Blood and urine tests check for other treatable conditions. These typically screen for thyroid dysfunction, vitamin deficiencies, infections, and inflammatory markers. In cases where multifocal motor neuropathy is suspected, testing for specific antibodies (anti-GM1) can help distinguish it from ALS. A lumbar puncture may be performed in some cases to analyze spinal fluid.

Conditions That Mimic ALS

Several conditions can closely resemble ALS, and some of them are treatable, which makes accurate diagnosis critical. Cervical spondylotic myelopathy, where arthritis in the neck compresses the spinal cord and nerve roots, is one of the most common mimics. It can cause weakness, muscle wasting, and brisk reflexes in the arms and legs. Clues that point toward ALS over neck problems include fasciculations appearing in areas far from the neck, like the tongue or legs, and the presence of emotional lability (sudden, involuntary laughing or crying).

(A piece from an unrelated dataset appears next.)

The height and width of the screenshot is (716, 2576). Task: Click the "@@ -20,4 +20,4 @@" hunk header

Multifocal motor neuropathy typically starts with weakness in a single hand or forearm, often with muscle twitching and cramps. Unlike ALS, it responds to treatment, which is why identifying conduction blocks on nerve studies and checking for antibodies is so important. Other mimics include Kennedy disease (a genetic condition causing slowly progressive weakness), myasthenia gravis, inclusion body myositis, and certain spinal muscular atrophies.

Genetic Testing

Current evidence-based guidelines recommend that all people diagnosed with ALS be offered genetic testing, regardless of whether they have a family history of the disease. This is a relatively recent shift. In populations of European ancestry, a genetic repeat expansion in a gene called C9orf72 is the most common genetic cause, accounting for about 1 in 10 ALS cases. Genetic variants in SOD1, FUS, and TARDBP are also tested. Identifying a specific genetic cause matters for two practical reasons: an FDA-approved therapy now exists for people with SOD1 mutations, and knowing your genetic status may open the door to clinical trials targeting specific genetic pathways.

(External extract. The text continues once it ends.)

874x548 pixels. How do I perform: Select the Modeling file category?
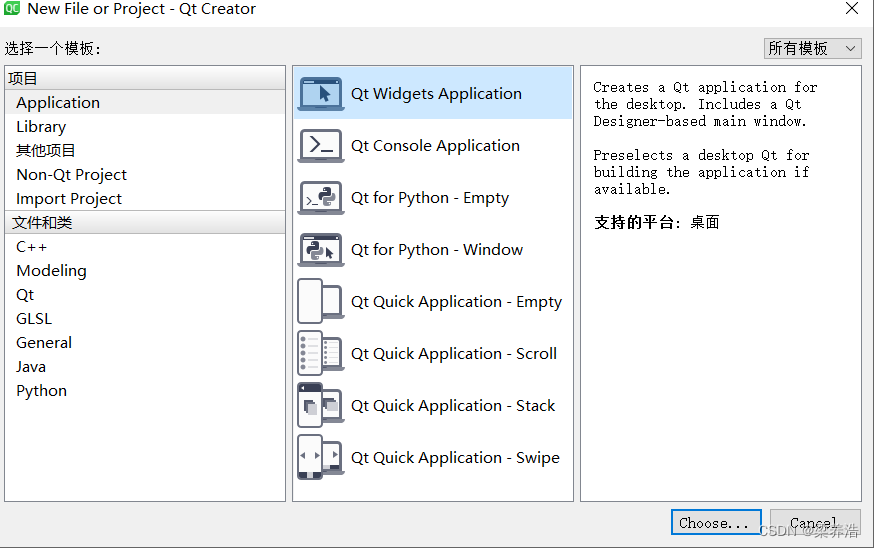(x=51, y=271)
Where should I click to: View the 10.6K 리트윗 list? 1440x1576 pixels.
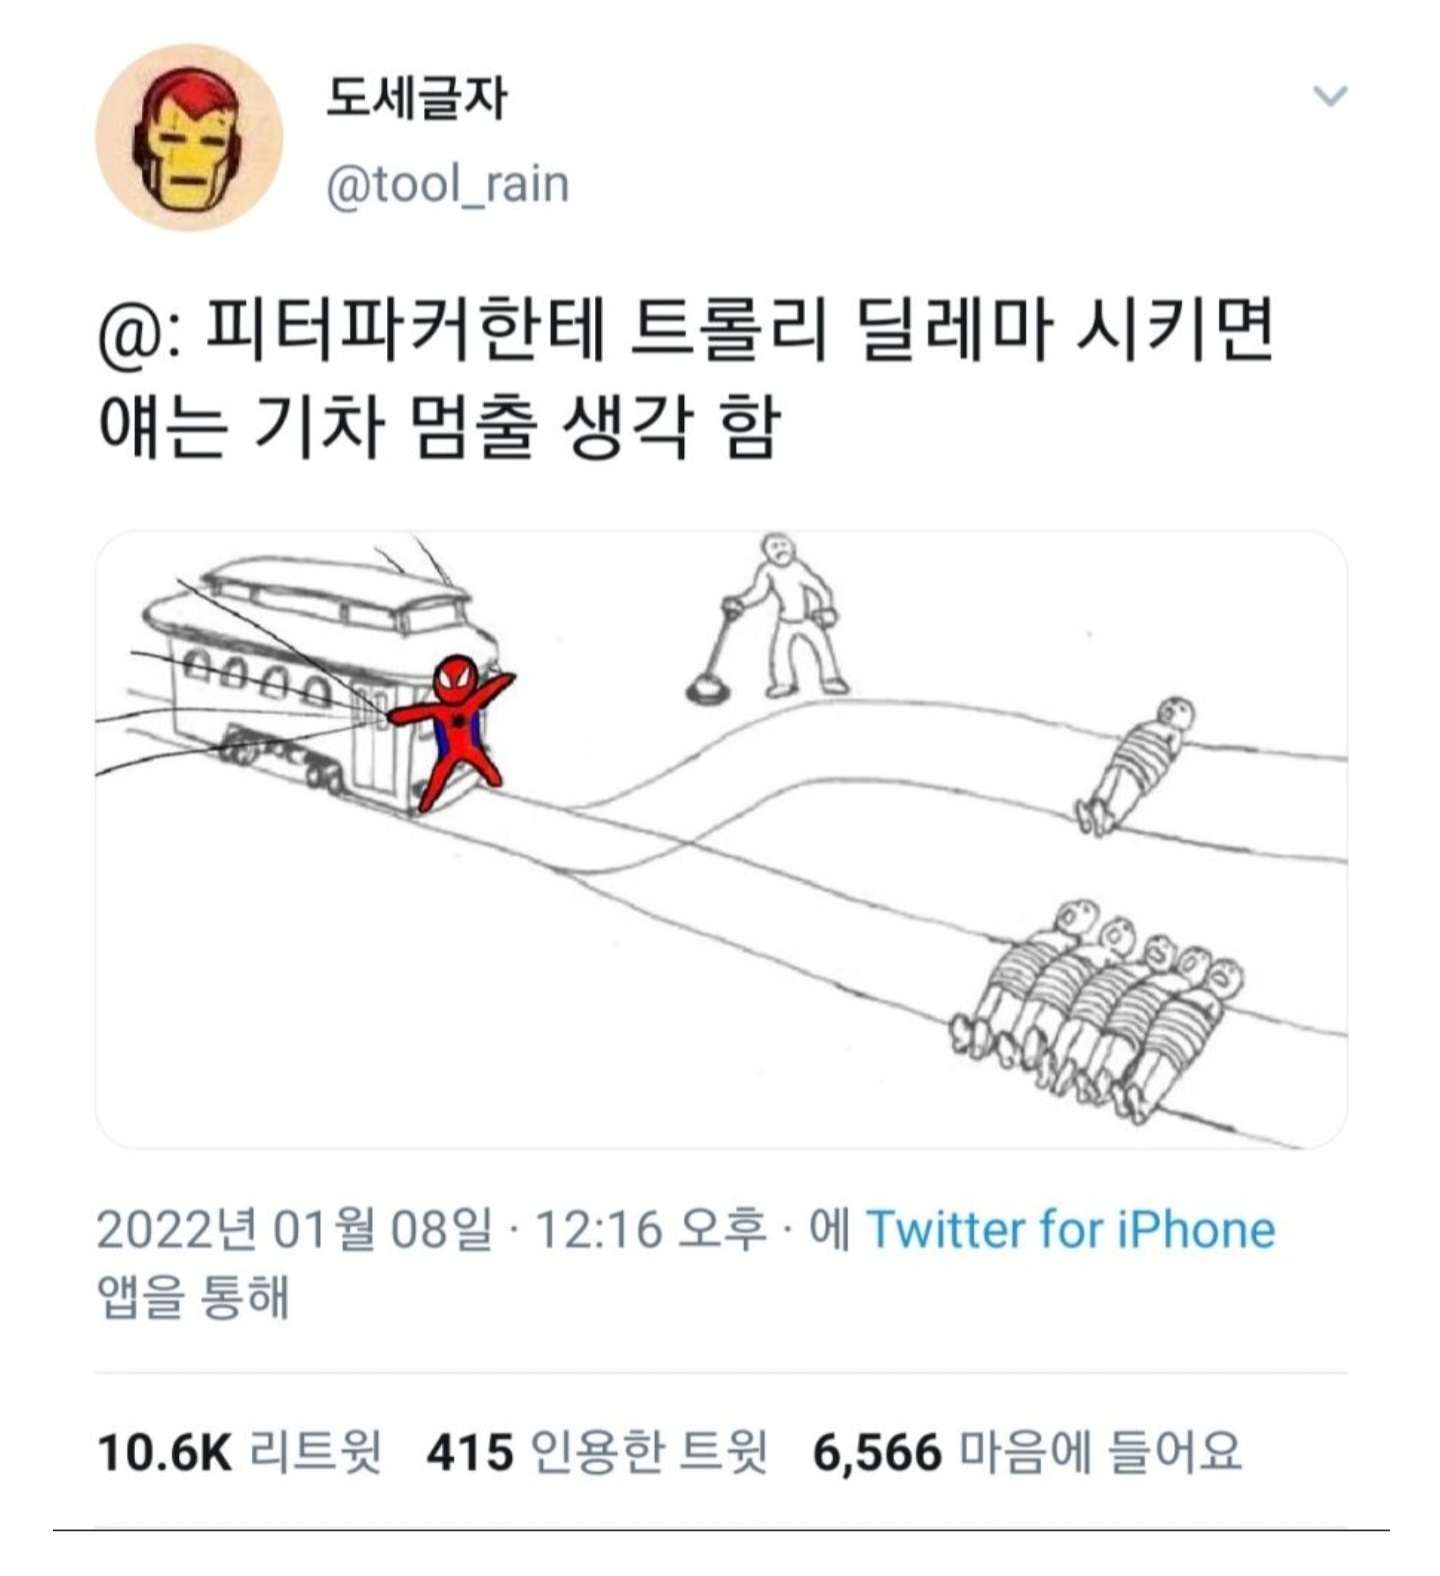[x=239, y=1452]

Genetic testing is most commonly done through a panel that screens multiple ALS-associated genes at once. Genetic counseling is recommended alongside testing to help patients and family members understand the implications of results, particularly since some mutations show incomplete penetrance, meaning not everyone who carries the variant will develop the disease.

Emerging Blood-Based Markers

A protein called neurofilament light chain (NfL) is showing promise as a blood-based marker for ALS. Neurofilaments are structural proteins inside nerve cells, and when those cells are damaged or dying, NfL spills into the blood and spinal fluid at elevated levels. In people who carry certain high-risk genetic mutations, NfL levels rise 6 to 12 months before symptoms appear and predict the onset of clinical ALS with high accuracy. While NfL testing is not yet part of routine diagnostic criteria, it is increasingly used in research settings and clinical trials to track disease activity and may eventually help shorten the diagnostic timeline.